## Written request A
In the forum thread about the Allis tractor bought at a sale, why does skunkhome say they would like to have a CA? Answer in one to three sentences.
## Written request B
Render the lines of the records, from the line with "Select Pentagon_MianJi() method in Pentagon" up to and including the line with "click(17, 18)", as a JSON list of strings with one string per line and blank lines left out.

## Page extract
# Look what followed me home from the sale today



## ben70b (Aug 29, 2012)

was paying for a few items I picked up at the sale today and told grandpa I wanted to stick around a few minutes and watch an 86 silverado sell and an old syled B. Nobody would bid in this old allis so I bought her for $350 and drove her home. I mowed about 2 acres with her tonite, runs like a top.


Would you rather pay a buck for a burger or eat a free sh!t sandwich?


----------



## jhngardner367 (Apr 5, 2011)

Wow ! Great find!!


----------



## skunkhome (Nov 30, 2008)

Oh, with that narrow front end, I thought that was a "c". Never seen one like that. Very nice regardless.


----------



## imbill (Mar 4, 2014)

Nice find !!!


----------



## pogobill (Jan 31, 2012)

Great find ben70b! I'd love to get my hands on something like that!


----------



## ben70b (Aug 29, 2012)

It's a C skunkhome, I mowed a couple acres of my grass with it Saturday night and some ditches yesterday. It's cuts nice and the engine runs really well. I never thought I'd own an allis but I couldn't pass up the deal! It'll fit right in around here, I enjoy working with old tractors more than I do the newer ones.


Would you rather pay a buck for a burger or eat a free sh!t sandwich?


----------



## skunkhome (Nov 30, 2008)

Well the "c" is essentially an upgraded "b" in that it is setup for two rows rather than one. My brother is on the lookout for a "b" but I'd like to have a CA -as it is really the first post war design. Any of those three tractors are very capable and nimble little tractors. They all did better in the Nebraska tests than their claimed performance (an AC trait). So you never thought you'd own an AC? Well welcome to the family! Those little poppy colored tractors can get into your blood.


----------



## Redwreck (May 19, 2012)

Nice find! Great price!! My WC is a fun little tractor too but my wife likes the "low-rider" feel of my IH 464 better. Why argue? She does more mowing that way.


----------



## PeteNM (Sep 18, 2003)

Ben, I still like that old iron pretty good. Looks like you got another and I'll bet it does a bunch of work for you. I doubt if it uses much gas either. Congrats !!!!


----------



## ben70b (Aug 29, 2012)

I went two see an old allis collector about some parts early this morning, he has been selling off a lot of his old tractors over the last few years. He offered me one and a half more C tractors for 300 bucks, including a freshly overhauled engine that has been settin inside for probably ten years. There is all the parts for one and half another carcass for spare parts. I think I will go back in the morning and pay him for it all. 


Would you rather pay a buck for a burger or eat a free sh!t sandwich?


----------



## PeteNM (Sep 18, 2003)

That sounds like a pretty dang good deal to me. Think I'd likely go for it. How do you find all these good deals !! Congrats again.....


----------



## imbill (Mar 4, 2014)

That sounds like to good of a deal to pass up !!


----------



## skunkhome (Nov 30, 2008)

It's a bonafide illness. Orange fever!


----------

## Supplied entries

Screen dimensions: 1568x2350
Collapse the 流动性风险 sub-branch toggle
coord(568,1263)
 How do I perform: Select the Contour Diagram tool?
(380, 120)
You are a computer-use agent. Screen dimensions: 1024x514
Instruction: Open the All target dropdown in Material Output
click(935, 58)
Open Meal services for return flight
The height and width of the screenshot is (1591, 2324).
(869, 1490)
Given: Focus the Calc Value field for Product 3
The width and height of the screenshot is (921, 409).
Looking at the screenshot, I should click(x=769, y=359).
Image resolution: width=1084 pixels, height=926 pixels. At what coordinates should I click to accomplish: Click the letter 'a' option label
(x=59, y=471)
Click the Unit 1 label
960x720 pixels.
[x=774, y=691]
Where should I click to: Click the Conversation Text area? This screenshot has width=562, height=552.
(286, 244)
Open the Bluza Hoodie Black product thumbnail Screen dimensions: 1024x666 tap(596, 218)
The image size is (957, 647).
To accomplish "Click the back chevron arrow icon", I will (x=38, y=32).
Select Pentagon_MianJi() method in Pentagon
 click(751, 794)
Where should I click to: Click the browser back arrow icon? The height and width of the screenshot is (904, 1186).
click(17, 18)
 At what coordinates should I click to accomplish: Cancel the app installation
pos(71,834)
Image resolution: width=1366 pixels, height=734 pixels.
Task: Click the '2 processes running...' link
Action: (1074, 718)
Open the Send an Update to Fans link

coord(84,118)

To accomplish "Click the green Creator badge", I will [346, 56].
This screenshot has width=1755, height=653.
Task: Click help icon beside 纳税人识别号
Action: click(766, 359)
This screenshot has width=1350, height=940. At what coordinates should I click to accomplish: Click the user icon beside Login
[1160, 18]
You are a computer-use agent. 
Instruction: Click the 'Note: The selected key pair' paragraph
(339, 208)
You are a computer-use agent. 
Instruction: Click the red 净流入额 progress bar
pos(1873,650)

## Written answer A
Skunkhome would like to have a CA because it is really the first postwar design.

## Written answer B
[
  "Select Pentagon_MianJi() method in Pentagon",
  " click(751, 794)",
  "Where should I click to: Click the browser back arrow icon? The height and width of the screenshot is (904, 1186).",
  "click(17, 18)"
]